Conforme o Novíssimo CALDAS AULETE, Dicionário contemporâneo da Língua Portuguesa, edição de 2014, e o Dicionário de Língua Portuguesa, de Cândido de Figueiredo, 14ª edição, os aludidos substantivos têm, respectivamente, no plural, as formas alto-falantes, mapas-mundi e ave-marias. As gramáticas tradicionais também os registram dessa maneira.

Diante disso, norteado por uma visão sincrônica, o estudante mais interessado em inteirar-se acerca dos motivos de tais flexões vai deparar-se de uma série de duvidas, que, dada a sua complexidade, requer dele um estudo mais aprofundado.
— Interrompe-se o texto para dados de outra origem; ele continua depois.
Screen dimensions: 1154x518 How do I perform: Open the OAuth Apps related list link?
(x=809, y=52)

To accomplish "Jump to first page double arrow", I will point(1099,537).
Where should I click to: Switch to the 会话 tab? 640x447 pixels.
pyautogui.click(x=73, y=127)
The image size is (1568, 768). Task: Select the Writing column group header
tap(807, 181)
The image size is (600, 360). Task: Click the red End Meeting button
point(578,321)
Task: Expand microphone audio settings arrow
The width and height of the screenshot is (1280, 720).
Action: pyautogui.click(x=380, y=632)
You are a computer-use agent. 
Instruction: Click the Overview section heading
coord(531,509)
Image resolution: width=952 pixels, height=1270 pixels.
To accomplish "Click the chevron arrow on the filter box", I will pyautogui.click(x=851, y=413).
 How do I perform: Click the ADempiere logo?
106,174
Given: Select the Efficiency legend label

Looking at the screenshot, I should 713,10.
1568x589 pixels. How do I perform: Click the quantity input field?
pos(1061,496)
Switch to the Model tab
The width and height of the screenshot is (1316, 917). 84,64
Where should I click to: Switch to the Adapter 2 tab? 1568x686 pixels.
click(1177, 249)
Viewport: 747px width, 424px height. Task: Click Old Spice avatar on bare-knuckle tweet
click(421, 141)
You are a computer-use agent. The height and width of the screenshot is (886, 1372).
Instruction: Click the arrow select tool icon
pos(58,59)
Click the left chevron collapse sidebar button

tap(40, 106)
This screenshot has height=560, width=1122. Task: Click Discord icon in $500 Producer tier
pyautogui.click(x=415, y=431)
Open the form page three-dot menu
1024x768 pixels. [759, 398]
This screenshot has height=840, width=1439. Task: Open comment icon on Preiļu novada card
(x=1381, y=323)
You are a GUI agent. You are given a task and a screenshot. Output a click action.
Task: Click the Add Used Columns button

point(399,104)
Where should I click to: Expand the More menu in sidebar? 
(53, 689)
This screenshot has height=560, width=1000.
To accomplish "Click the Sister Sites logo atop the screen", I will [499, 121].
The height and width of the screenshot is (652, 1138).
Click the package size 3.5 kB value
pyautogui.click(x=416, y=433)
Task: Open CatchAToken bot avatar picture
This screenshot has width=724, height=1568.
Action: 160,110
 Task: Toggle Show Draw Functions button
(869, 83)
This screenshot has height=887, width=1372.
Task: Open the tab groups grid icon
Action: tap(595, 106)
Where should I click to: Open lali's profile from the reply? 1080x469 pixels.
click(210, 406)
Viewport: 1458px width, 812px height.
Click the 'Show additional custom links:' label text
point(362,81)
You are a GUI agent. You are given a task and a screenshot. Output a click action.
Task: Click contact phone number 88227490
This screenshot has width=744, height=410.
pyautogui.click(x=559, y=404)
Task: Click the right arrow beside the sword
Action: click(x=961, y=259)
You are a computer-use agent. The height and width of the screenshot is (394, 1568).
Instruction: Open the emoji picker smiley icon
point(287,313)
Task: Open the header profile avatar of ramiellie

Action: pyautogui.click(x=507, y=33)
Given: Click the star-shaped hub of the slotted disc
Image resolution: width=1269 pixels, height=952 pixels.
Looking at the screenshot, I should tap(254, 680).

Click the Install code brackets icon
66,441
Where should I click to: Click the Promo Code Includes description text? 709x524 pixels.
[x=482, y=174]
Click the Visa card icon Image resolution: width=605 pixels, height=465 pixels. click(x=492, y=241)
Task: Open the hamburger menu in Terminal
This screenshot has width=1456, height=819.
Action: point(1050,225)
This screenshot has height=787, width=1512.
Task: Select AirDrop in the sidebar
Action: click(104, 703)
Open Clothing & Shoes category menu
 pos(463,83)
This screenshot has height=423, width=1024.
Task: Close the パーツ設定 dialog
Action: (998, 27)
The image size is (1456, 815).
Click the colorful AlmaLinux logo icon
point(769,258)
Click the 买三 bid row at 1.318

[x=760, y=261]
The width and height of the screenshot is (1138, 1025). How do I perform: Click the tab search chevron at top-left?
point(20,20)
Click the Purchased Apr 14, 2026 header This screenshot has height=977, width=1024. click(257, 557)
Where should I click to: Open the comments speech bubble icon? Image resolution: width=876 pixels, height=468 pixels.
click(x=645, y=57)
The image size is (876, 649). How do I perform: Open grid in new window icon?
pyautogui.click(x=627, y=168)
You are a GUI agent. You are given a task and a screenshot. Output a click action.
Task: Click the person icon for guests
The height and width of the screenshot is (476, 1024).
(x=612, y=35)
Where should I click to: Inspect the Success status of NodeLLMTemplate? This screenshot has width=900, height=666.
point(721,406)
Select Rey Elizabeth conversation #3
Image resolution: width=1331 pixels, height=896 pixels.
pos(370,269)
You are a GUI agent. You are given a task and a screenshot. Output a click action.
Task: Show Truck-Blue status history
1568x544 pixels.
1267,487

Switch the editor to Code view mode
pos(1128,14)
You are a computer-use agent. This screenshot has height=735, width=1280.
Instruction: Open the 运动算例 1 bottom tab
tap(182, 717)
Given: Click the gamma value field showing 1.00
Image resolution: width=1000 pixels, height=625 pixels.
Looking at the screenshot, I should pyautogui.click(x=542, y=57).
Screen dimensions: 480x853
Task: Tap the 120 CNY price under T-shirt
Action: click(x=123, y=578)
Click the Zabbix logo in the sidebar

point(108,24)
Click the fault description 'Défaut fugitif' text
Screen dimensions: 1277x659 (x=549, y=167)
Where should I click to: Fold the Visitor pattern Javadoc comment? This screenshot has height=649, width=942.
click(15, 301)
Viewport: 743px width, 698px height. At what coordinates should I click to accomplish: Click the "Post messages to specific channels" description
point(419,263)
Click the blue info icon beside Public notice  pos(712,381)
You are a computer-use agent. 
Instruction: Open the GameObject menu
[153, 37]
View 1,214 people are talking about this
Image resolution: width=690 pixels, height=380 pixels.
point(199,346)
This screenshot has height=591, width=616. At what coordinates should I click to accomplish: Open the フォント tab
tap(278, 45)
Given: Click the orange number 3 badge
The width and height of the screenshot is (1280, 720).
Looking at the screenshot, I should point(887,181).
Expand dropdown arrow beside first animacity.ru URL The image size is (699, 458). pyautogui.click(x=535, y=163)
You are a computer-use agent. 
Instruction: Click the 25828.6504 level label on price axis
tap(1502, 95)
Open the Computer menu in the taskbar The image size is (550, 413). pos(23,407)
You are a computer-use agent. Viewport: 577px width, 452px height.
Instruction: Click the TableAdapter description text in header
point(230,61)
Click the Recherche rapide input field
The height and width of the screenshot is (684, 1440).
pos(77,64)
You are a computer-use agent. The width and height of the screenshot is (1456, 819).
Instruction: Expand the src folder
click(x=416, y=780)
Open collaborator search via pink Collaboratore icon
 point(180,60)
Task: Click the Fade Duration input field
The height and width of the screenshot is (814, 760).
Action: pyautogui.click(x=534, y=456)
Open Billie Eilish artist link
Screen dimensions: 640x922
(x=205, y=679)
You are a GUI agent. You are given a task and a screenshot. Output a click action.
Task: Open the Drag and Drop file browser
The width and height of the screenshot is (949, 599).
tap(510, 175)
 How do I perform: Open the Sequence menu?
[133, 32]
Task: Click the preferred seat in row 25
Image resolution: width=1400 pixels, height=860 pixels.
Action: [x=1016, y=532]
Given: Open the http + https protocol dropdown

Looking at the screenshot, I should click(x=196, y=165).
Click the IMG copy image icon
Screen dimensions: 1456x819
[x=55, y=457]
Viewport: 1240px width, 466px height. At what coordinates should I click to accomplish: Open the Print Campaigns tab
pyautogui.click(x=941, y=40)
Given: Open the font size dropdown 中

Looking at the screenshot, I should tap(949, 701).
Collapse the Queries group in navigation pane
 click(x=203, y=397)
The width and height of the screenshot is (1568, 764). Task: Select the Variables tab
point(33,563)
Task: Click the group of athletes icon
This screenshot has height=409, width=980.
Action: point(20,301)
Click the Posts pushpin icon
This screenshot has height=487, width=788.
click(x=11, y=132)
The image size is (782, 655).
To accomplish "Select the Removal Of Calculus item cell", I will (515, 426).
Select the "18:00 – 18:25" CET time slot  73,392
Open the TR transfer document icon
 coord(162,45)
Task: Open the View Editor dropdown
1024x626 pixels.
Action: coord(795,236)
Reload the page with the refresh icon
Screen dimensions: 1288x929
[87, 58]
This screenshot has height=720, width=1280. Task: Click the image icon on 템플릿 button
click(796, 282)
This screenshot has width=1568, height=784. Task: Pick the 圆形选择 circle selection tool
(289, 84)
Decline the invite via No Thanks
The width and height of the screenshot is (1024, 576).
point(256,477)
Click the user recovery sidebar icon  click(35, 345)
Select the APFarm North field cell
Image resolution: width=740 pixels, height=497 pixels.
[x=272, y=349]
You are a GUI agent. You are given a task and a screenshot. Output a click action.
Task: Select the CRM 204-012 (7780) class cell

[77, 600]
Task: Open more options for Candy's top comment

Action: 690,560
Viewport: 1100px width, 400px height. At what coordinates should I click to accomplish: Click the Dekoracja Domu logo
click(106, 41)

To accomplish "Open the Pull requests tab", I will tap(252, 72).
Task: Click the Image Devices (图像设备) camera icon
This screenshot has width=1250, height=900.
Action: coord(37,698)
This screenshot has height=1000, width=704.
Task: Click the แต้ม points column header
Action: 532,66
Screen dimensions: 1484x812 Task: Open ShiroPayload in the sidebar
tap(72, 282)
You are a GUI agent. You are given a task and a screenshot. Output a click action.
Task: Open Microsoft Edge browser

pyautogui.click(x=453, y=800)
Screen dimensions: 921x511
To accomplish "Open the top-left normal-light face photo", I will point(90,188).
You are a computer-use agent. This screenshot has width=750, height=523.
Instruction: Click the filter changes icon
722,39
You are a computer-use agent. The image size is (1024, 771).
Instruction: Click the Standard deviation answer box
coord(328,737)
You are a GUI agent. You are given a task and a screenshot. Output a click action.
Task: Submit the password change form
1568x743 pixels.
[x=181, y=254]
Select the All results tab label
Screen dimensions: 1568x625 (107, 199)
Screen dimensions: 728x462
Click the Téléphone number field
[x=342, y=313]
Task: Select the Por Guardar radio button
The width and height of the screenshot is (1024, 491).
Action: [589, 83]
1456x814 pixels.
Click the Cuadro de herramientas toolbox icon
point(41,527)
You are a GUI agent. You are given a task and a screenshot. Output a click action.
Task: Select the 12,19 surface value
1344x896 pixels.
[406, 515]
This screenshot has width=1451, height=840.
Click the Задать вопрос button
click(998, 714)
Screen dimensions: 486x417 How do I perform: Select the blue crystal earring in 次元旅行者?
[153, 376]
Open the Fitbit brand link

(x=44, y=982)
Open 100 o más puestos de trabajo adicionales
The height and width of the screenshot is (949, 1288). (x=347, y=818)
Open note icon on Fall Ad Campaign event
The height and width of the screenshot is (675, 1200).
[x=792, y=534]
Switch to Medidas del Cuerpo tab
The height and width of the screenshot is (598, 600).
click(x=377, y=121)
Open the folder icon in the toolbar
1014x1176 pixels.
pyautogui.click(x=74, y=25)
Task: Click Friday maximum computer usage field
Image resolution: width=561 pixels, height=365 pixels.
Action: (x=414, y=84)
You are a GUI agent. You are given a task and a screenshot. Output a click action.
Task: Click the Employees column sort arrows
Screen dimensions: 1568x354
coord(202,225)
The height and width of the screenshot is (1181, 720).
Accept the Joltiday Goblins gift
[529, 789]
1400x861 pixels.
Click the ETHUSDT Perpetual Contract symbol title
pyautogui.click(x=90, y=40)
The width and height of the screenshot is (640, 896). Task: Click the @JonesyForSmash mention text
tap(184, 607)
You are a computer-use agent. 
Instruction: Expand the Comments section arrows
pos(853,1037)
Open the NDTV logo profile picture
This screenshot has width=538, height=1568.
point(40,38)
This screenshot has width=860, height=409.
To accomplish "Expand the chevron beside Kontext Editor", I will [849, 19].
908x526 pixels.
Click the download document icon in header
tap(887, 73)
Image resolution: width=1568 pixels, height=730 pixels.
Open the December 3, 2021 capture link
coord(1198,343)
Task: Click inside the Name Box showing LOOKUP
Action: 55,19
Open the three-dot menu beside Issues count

A primeira delas diz respeito à não flexão do suposto adjetivo alto; a segunda vincula-se à ausência de flexão do nome “mundi” e à grafia deste com um “i”, final; a terceira refere-se à falta de flexão do nome “ave”.

Pelo que se observa, esses aspectos de cunho linguístico ventilados suscitarão explicações calcadas na história da língua.